The camera and display system is designed to address a growing visibility problem on vehicles that need widened front pillars to meet mandatory safety test standards.
By Murray Slovick, Contributing Editor
The need to design cars that can meet mandatory rollover safety testing and rigorous federal roof-crush standards has led to increasingly thick pillars to support the roof. (In sedans, generally speaking, there are four: A-pillars, at the front of the car anchor the windshield and the beginning foundation of the vehicle’s roof; B-pillars that sit between the front and rear doors; and C-pillars that support the rear window.)
These larger A-pillars have been identified as visual obstructions—blind spots—for the driver. This trend poses an increased hazard to pedestrians and vulnerable road users who are easily obscured from the driver’s view.
The width of the A-pillar varies between models. In some situations, depending on the pillar’s width, a linear distance of over 36 inches can end up being obstructed at just 12 feet from the pillar. This increases substantially as the distance from the vehicle grows. As a result, the design of the A-pillar is an important factor when trying to increase the driver’s forward field of view.
Last week, Continental unveiled a Virtual A-Pillar to help remove forward blind spots by tracking the driver’s movements and displaying an image of the vehicle’s exterior environment on interior OLED displays, enabling the driver to “see through” the A-pillar (Fig. 1). Continental pairs its interior camera and integrated OLED displays in the vehicle’s A-pillar for increased visibility and safety—an experience said to be more like looking through an extended “window” rather than at a live video feed (Fig. 2).

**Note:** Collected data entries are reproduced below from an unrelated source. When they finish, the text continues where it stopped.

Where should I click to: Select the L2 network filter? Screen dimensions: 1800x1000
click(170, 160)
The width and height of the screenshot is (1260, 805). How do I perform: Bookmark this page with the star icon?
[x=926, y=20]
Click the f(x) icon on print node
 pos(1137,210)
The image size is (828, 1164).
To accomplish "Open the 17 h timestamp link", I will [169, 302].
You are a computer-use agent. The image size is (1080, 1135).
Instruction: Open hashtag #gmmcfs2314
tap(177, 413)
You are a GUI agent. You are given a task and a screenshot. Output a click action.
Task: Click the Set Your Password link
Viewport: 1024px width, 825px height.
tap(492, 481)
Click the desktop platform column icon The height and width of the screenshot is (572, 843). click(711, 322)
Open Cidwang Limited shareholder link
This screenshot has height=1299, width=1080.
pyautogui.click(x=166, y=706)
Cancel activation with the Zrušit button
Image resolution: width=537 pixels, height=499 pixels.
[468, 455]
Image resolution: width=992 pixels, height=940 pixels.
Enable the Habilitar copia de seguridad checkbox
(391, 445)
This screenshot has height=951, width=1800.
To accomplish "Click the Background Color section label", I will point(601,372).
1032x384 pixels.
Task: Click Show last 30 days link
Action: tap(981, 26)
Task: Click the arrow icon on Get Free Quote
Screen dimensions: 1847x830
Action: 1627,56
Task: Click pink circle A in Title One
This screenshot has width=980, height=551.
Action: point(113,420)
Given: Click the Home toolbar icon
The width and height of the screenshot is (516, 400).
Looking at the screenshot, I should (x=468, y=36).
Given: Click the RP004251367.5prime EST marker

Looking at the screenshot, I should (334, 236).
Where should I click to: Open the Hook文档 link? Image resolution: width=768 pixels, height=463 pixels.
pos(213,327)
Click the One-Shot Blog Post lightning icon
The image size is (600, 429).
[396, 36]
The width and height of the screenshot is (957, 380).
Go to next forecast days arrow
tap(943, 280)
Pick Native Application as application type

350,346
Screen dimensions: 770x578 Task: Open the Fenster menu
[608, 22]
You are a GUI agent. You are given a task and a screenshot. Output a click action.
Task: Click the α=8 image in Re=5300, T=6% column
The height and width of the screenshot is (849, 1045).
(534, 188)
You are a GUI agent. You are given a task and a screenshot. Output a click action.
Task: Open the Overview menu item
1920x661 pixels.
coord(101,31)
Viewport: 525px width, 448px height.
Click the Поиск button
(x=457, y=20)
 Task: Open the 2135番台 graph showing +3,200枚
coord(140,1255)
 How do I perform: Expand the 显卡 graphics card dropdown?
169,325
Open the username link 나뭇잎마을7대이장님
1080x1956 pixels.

Since drivers are accustomed to compensating for lack of forward vision by adjusting their position while driving, the Continental Virtual A-Pillar tracks these movements using an interior camera mounted just above the steering wheel. At the same time, Continental’s Surround View camera, mounted on the vehicle’s exterior, feeds a live video of the vehicle’s external environment to the OLED displays embedded in the A-pillars.
“This new technology allows the driver to see pedestrians and other vehicles approaching from the left and right, which would have otherwise been blocked by the A-pillar,” says Dr. Karsten Michels, head of Systems & Technology in the Interior division at Continental. “With the advancements of camera and display technology,” Michels adds, “Continental’s Virtual A-Pillar allows the driver to maintain a direct line of sight when turning left or right, providing additional safety for cyclists, pedestrians and other vulnerable road users.”
At the moment, Continental’s Virtual A-Pillar is just a proof of concept. The company didn’t say when or if its new technology will be available to automakers.